Em declarações à Inforpress, o agricultor Nelson Tavares salientou que a agricultura na ilha tem vindo a enfraquecer, significativamente, tendo em conta a persistente escassez de água.
“O desenvolvimento da agricultura neste município está a enfraquecer, tendo em conta o problema da água que já existe há muito tempo”, afirmou, sublinhando que esta situação afecta directamente a produção agrícola e a vida quotidiana da população.
Segundo o mesmo, tanto para a agricultura como para a criação de animais, a disponibilidade de água tem sido insuficiente em toda a ilha.
Acrescentou ainda que os agricultores aguardam pela conclusão do projecto de dessalinização da água do mar, sem, contudo, terem uma data concreta para a sua entrada em funcionamento.
Face a esta realidade, Nelson Tavares explicou que muitos agricultores recorrem à compra de água transportada em camiões-cisterna, apesar dos elevados custos e das frequentes avarias dos veículos, o que dificulta ainda mais o acesso a este recurso essencial.
“Neste momento temos produção de batata inglesa, cebola e tomate, embora seja uma produção fraca por causa da escassez de água.

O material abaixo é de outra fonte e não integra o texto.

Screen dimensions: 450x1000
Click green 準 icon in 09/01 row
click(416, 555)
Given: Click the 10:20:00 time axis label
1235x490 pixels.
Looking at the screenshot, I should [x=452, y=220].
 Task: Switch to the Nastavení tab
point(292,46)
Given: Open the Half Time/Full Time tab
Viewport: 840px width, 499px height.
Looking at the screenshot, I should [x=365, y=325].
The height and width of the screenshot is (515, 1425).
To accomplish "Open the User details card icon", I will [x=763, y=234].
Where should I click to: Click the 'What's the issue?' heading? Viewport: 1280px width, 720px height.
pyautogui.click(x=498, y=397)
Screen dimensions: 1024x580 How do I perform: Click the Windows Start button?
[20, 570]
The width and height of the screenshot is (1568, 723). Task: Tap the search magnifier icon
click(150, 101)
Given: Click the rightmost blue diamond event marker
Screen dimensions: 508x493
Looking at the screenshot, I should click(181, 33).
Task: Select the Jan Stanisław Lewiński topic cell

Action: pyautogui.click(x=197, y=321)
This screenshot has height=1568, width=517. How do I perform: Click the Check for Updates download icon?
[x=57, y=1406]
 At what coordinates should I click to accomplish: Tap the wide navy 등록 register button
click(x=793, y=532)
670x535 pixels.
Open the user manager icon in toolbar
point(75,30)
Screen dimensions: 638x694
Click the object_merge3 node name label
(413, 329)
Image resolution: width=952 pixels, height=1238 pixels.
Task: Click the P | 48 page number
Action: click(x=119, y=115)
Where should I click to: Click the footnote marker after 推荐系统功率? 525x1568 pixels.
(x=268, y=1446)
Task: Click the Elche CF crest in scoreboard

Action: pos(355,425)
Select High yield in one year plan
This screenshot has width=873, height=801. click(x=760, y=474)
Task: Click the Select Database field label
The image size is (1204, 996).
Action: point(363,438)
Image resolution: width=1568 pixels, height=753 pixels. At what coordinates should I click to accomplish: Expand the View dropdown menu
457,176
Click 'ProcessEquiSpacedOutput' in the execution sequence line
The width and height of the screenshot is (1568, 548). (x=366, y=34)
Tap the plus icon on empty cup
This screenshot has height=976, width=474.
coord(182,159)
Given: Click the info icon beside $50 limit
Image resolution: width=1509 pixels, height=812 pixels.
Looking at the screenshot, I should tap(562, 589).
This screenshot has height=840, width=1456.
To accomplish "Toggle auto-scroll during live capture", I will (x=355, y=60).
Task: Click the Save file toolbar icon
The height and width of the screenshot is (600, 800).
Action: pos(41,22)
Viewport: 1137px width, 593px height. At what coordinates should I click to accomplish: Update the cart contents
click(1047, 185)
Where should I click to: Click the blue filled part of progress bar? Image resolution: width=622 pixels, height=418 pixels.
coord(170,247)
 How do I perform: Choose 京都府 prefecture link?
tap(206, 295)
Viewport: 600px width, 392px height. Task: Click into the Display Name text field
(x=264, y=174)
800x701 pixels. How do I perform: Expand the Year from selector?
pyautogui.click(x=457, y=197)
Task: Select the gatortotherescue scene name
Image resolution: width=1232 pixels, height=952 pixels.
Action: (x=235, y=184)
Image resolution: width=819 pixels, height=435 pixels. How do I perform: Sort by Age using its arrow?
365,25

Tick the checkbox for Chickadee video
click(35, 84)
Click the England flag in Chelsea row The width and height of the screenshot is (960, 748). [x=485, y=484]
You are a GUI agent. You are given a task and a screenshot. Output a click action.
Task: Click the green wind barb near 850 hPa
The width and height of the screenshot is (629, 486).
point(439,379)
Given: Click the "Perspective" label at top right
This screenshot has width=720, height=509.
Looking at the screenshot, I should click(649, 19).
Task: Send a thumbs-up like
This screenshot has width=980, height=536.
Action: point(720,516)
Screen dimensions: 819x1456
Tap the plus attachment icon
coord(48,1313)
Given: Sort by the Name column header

Tenho duas pessoas que trabalham comigo durante o ano, mas actualmente a vida não está nada fácil na nossa ilha, nesta área”, disse.
O agricultor defendeu que o Governo deve acelerar a conclusão do projecto da dessalinizadora, considerando que a sua entrada em funcionamento poderá representar uma solução definitiva para a problemática da água na ilha Brava.
“Esta é a nossa esperança para a resolução deste problema, mas ainda não há uma data certa para o funcionamento do projecto. Disseram que seria no mês de Março e hoje já é Abril, no entanto, ainda nada”, lamentou.
Apesar das dificuldades, o agricultor garantiu que não pretende abandonar a actividade agrícola.
“Não vou desistir da agricultura, pois este é o meu trabalho e o meu ganha-pão. Mesmo com grandes dificuldades, vou continuar a lutar e a trabalhar até onde puder, esperando que este problema que afecta a nossa área venha a ser resolvido o mais breve possível”, concluiu.